- [About this task]:
Below are some records. Return exactly their lines from the one containing "You are a computer-use" through the one containing "Given: Click the status bar clock", and drop the pictures.

- [Entries shown]:
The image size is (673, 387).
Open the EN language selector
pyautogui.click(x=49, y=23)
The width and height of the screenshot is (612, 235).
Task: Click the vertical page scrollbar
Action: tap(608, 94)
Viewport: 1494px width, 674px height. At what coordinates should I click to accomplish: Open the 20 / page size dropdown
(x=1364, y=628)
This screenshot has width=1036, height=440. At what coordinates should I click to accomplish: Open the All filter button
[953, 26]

--

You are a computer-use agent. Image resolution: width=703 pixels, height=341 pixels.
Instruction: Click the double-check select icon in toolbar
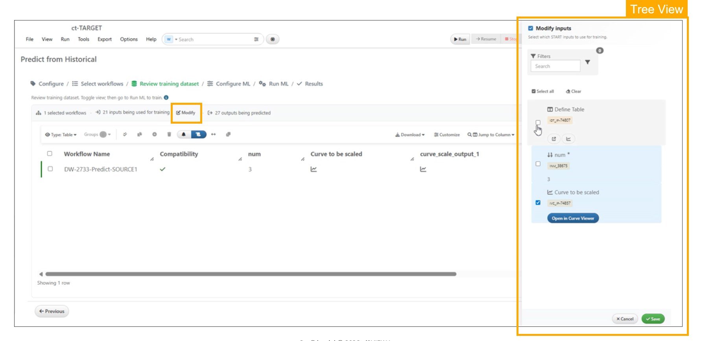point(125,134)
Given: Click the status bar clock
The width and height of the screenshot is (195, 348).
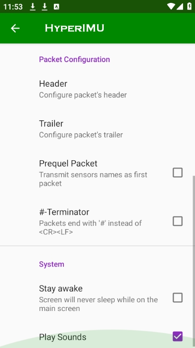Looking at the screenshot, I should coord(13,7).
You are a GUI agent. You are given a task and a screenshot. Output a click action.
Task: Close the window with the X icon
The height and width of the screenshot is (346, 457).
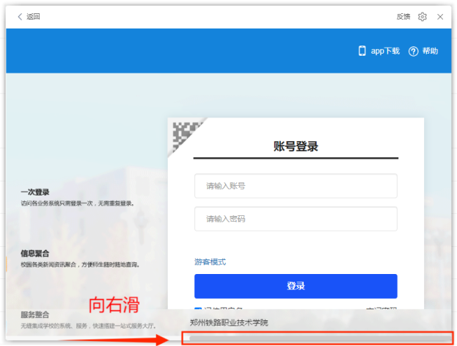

--

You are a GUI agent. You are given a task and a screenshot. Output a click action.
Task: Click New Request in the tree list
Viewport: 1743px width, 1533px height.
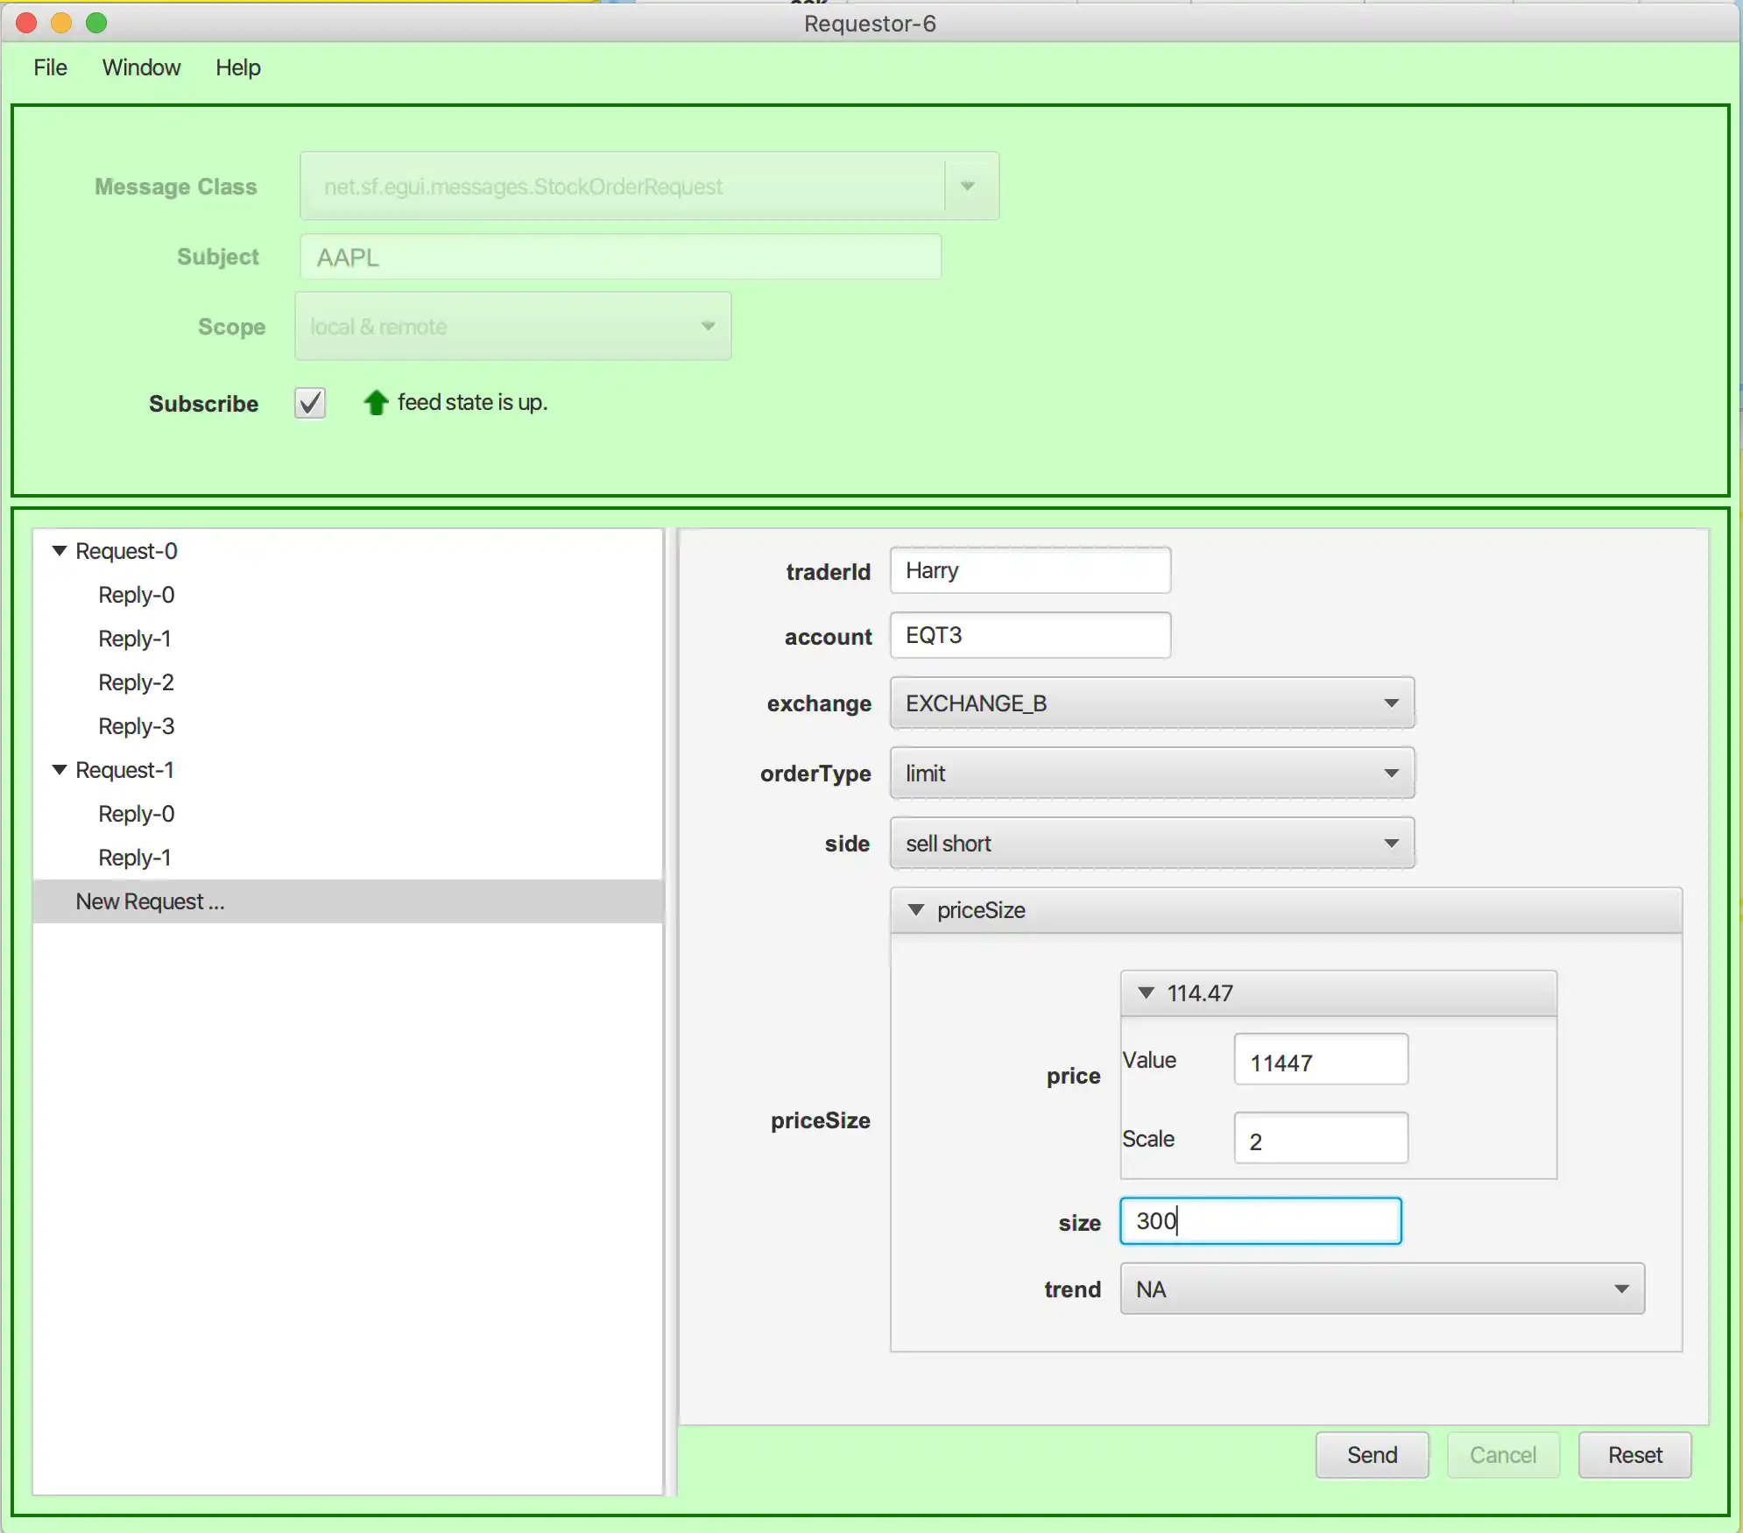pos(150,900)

- [Output of the task]:
You are a computer-use agent. Image resolution: width=703 pixels, height=341 pixels.
Instruction: Click the double-check select icon in toolbar
point(125,134)
Given: Click the status bar clock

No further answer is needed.